[Stored data]
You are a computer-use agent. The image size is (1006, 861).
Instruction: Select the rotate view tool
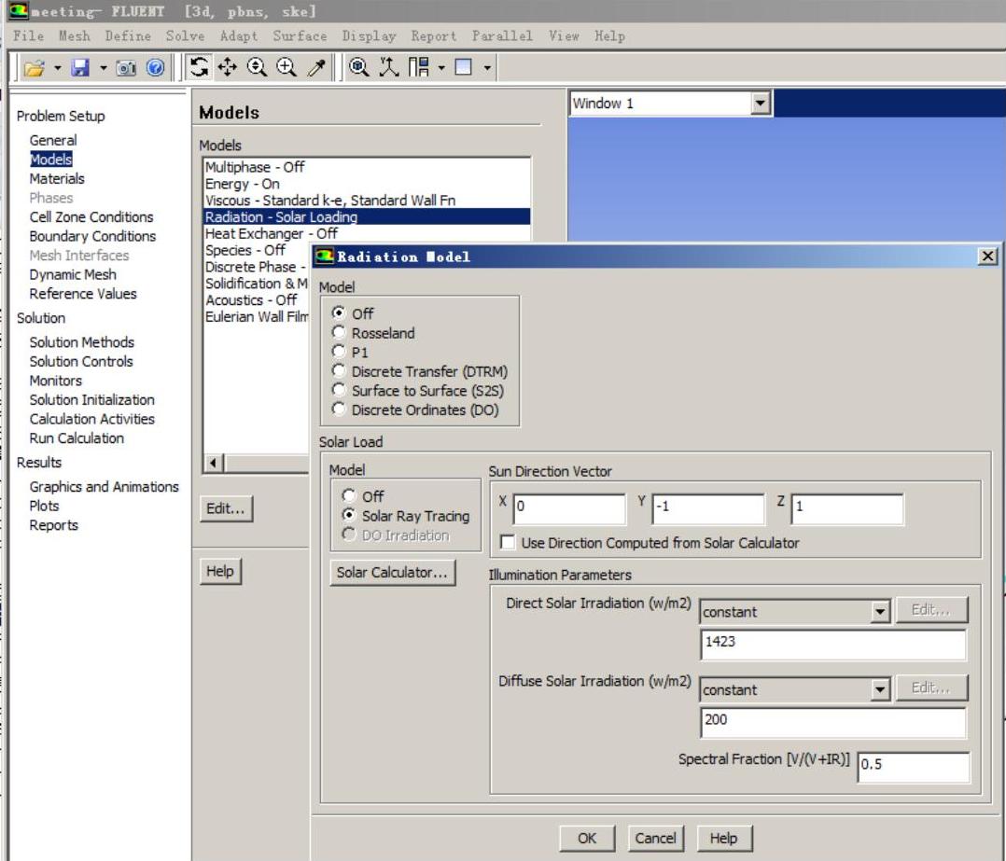200,68
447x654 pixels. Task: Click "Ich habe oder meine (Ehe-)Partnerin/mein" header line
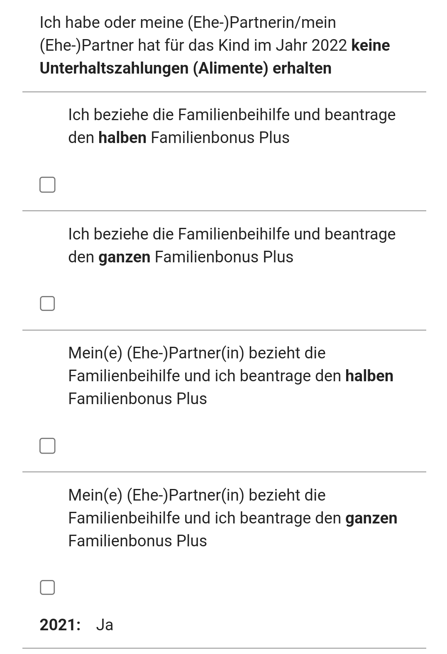(188, 22)
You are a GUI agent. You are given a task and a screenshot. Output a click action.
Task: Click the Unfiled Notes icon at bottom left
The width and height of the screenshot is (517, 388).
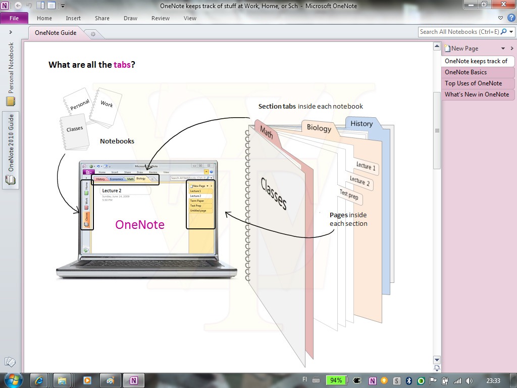click(x=10, y=362)
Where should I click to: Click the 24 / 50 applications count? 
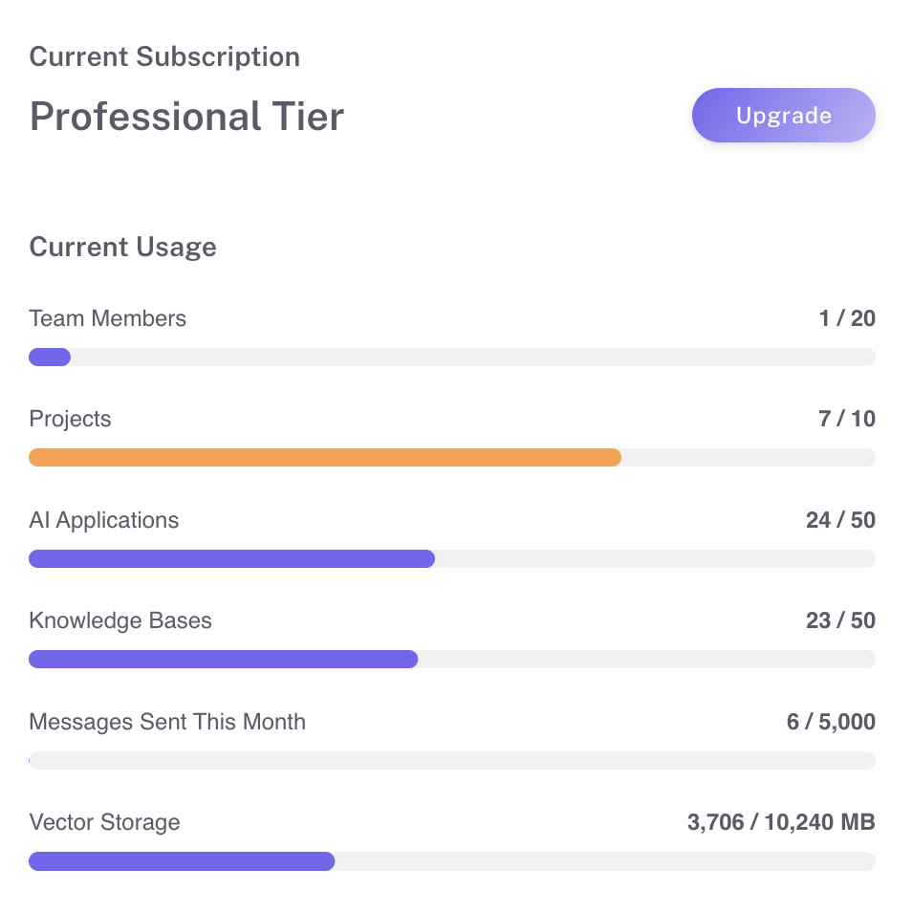(x=840, y=520)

* _YOUR ASSIGNMENT_: Look through the entries above. Extract each line with the word "agent".

* _ANSWER FOR THIS EXERCISE_:
You are a computer-use agent. The image size is (1006, 861).
You are a GUI agent. You are given a task and a screenshot. Output a click action.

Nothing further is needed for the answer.